Research Highlights / Full Story

Dr. Joel Kastner, professor of imaging science and astronomical sciences and technology, and a team of astronomers from around the world are exploring a new corner of the galaxy, staring at a star about 20,000 light years away in the constellation Monoceros that exploded in 2002. The event has created a peculiar and spectacular flare—not quite as bright as a supernova, but more explosive than a nova.

Kastner and his colleague Dr. Noam Soker at the Israel Institute for Technology believe the object is a coalescence of two stars, one that is about 10 times the mass of the sun and the other about the same mass as the sun. According to a theory developed in part by Soker, the more massive star consumed the smaller star, releasing a huge amount of energy and causing it to spin rapidly, which over time—years—will create a strong magnetic field and generate significant X-rays.

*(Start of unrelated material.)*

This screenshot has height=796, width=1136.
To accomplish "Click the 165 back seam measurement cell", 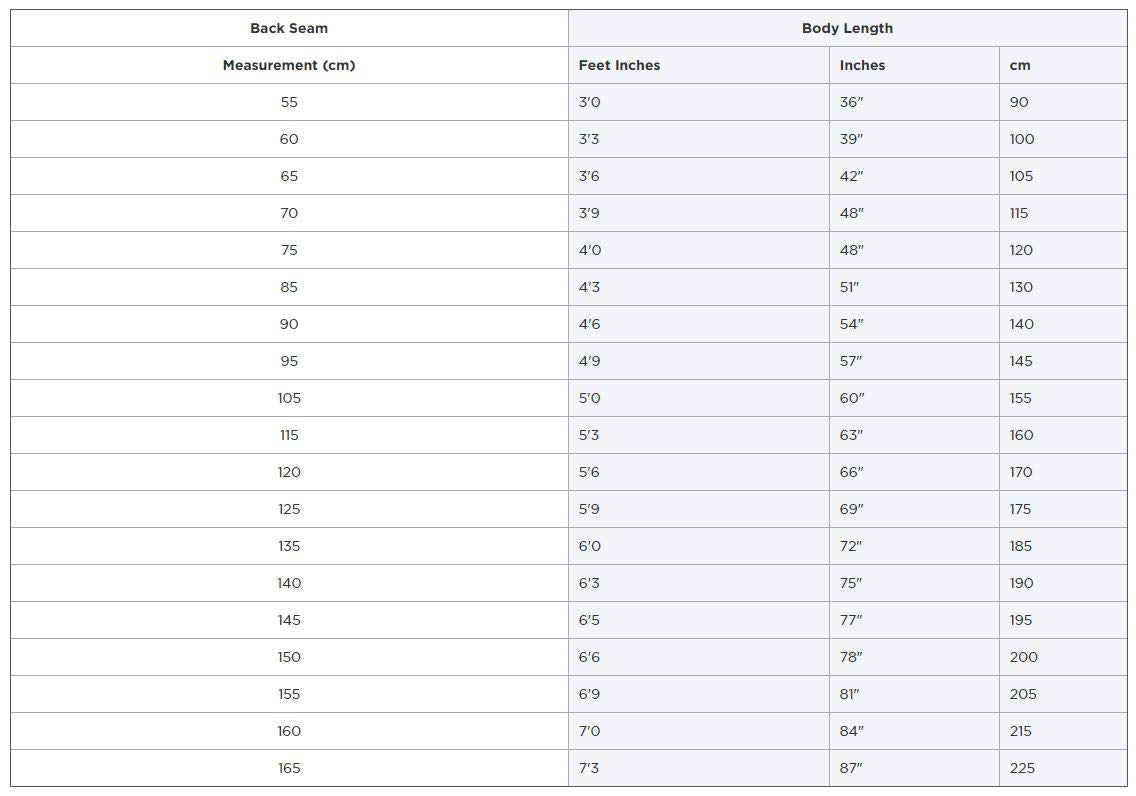I will tap(289, 768).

While immediately following the event X-rays were not visible, in 2008 a long exposure by the European Space Agency's orbiting XMM-Newton X-ray Observatory detected the presence of X-rays. However, by the end of the 28-hour exposure the X-ray brightness already appeared to be dropping off. And to Kastner's team's surprise, in a recent follow-up exposure with NASA's orbiting Chandra X-ray Observatory in January 2010, the object had completely disappeared from view.

"It may be that the remnant from the stellar merger is very unstable, closely resembling extremely young stars, which are known to show huge spikes of X-rays. We hope to continue tracking the X-rays coming from the remnant star with Chandra and XMM, since this may be one of the few cases where we can prove stellar cannibalism actually happens," explains Kastner.

A paper on Kastner's team's discovery of X-rays from the possible stellar merger in Monoceros, lead-authored by astronomical sciences and technology graduate students Fabio Antonini and Rudy Montez, has been submitted to the Astrophysical Journal.